You are viewing a plain text version of this content. The canonical link for it is here.
Posted to general@lucene.apache.org by ezer <an...@adinet.com.uy> on 2008/08/05 16:21:17 UTC

Lucene Performance and usage alternatives

I just made a program using the java api of Lucene. Its is working fine for
my actually index size. But i am worried about performance with an biger
index and simultaneous users access.

1) I am worried with the fact of having to make the program in java. I
searched for alternative like the C Port, but i saw that the version used
its a little old an no much people seem to use that.

2) I also thinking in compiling the code with cgj to generate native code
and not use the jvm. Anybody tried it ? Can be an advantage that could
aproximate to the performance of a C program ?

3) I wont use an application server, i will call the program directly from a
php page, is there any architecture model suggested for doing that? I mean
for preview many users accessing to the program. The fact of initiating one
isntance each time someone do a query and opening the index should not
degrade the performance?
-- 
View this message in context: http://www.nabble.com/Lucene-Performance-and-usage-alternatives-tp18832162p18832162.html
Sent from the Lucene - General mailing list archive at Nabble.com.


Re: Lucene Performance and usage alternatives

Posted by ezer <an...@adinet.com.uy>.
Grant, wich other information can i provide in order to clarify my questions?



ezer wrote:
> 
> Yes i saw that.. it talks about performance, but not about the variants i
> mentioned before.
> Actually i tested indexing a database of about 200.000 registers.
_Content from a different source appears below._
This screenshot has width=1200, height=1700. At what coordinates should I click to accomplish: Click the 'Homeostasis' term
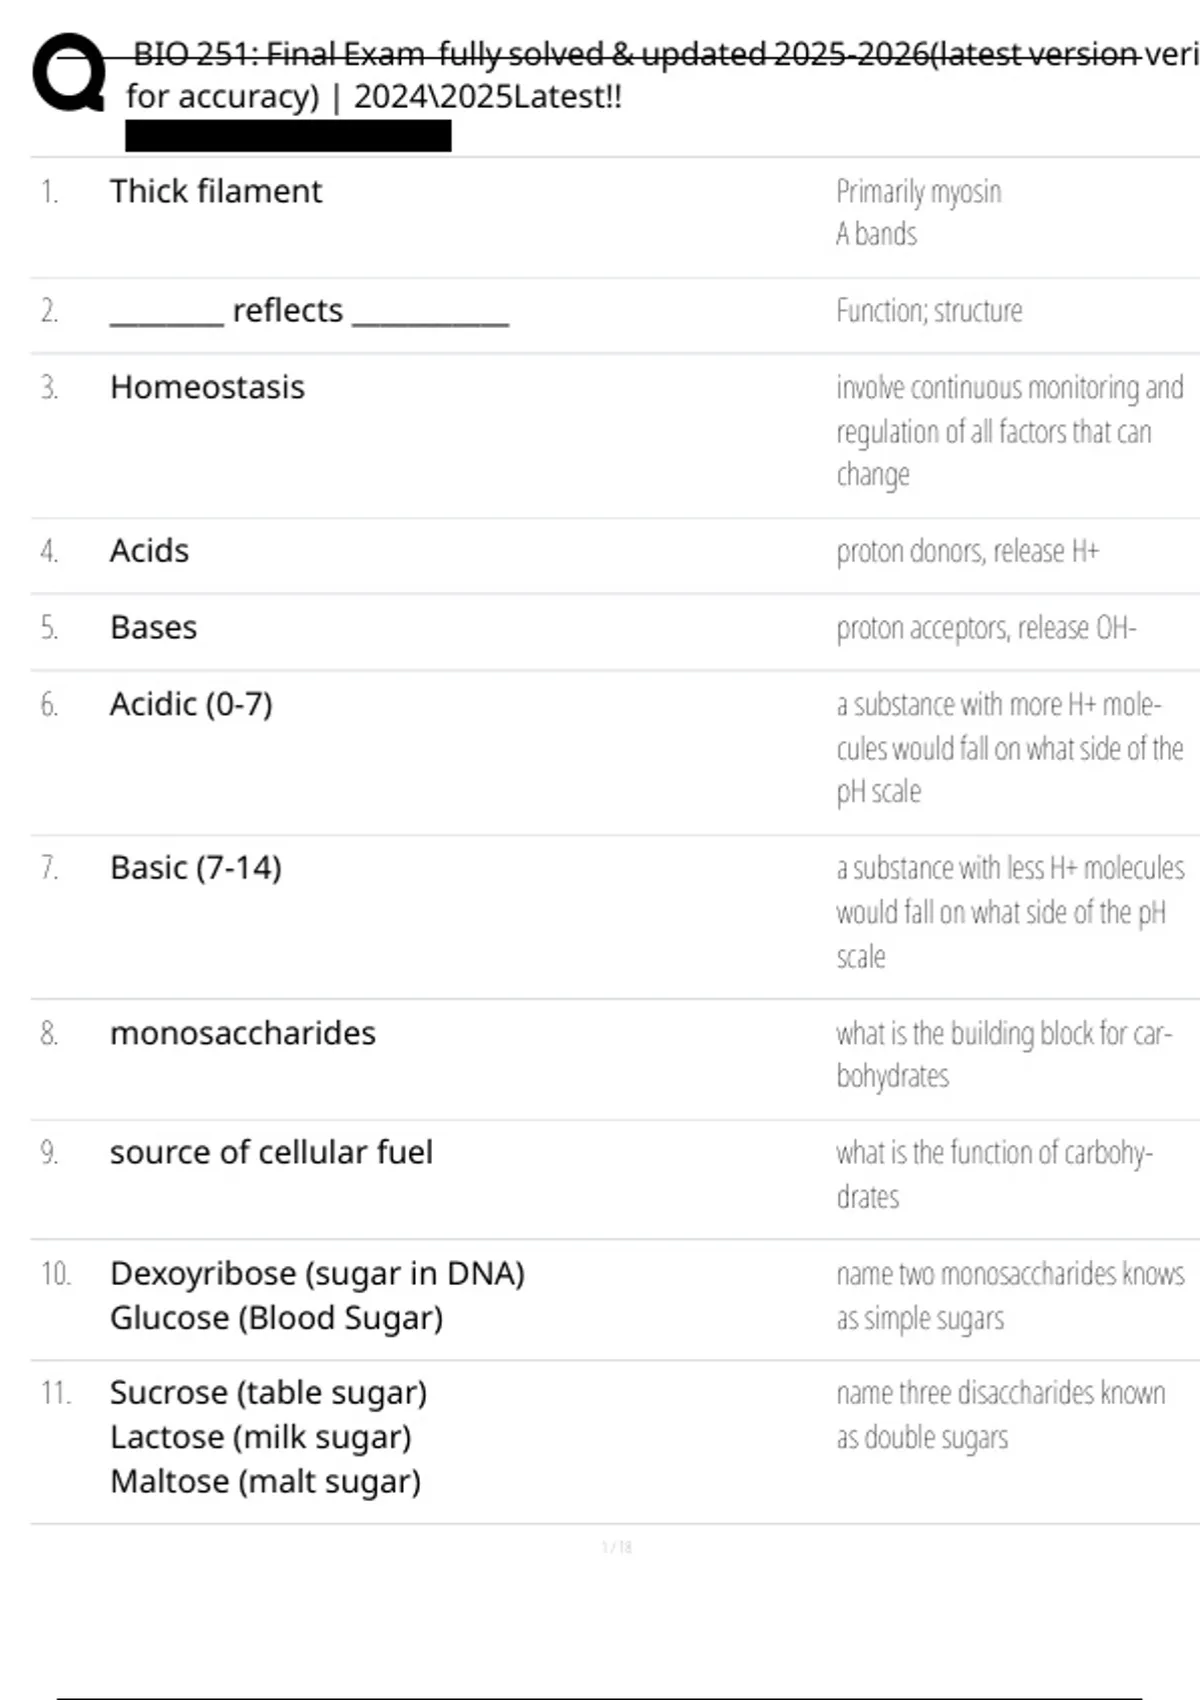pyautogui.click(x=207, y=387)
As i
> mentioned it works fine with response of less than a second. But this
> database can grow to millions of registers, and not sure if i am choosing
> the best architecture for that step to allow simultaneous accesing.
> 
> Thanks for the help
> 
> 
> Grant Ingersoll-6 wrote:
>> 
>> Before we go solving a problem that isn't necessarily there, can you  
>> share a bit about what sizes you are at currently?  Num docs, index  
>> size, query rate?
>> 
>> Have you looked at http://wiki.apache.org/lucene-java/BasicsOfPerformance 
>>    ?
>> 
>> -Grant
>> 
>> On Aug 5, 2008, at 10:21 AM, ezer wrote:
>> 
>>>
>>> I just made a program using the java api of Lucene. Its is working  
>>> fine for
>>> my actually index size. But i am worried about performance with an  
>>> biger
>>> index and simultaneous users access.
>>>
>>> 1) I am worried with the fact of having to make the program in java. I
>>> searched for alternative like the C Port, but i saw that the version  
>>> used
>>> its a little old an no much people seem to use that.
>>>
>>> 2) I also thinking in compiling the code with cgj to generate native  
>>> code
>>> and not use the jvm. Anybody tried it ? Can be an advantage that could
>>> aproximate to the performance of a C program ?
>>>
>>> 3) I wont use an application server, i will call the program  
>>> directly from a
>>> php page, is there any architecture model suggested for doing that?  
>>> I mean
>>> for preview many users accessing to the program. The fact of  
>>> initiating one
>>> isntance each time someone do a query and opening the index should not
>>> degrade the performance?
>> 
>> You shouldn't be instantiating a Reader/Searcher for each query.  See  
>> the link above.
>> 
>>>
>>> -- 
>>> View this message in context:
>>> http://www.nabble.com/Lucene-Performance-and-usage-alternatives-tp18832162p18832162.html
>>> Sent from the Lucene - General mailing list archive at Nabble.com.
>>>
>> 
>> 
>> 
>> 
> 
> 

-- 
View this message in context: http://www.nabble.com/Lucene-Performance-and-usage-alternatives-tp18832162p18834310.html
Sent from the Lucene - General mailing list archive at Nabble.com.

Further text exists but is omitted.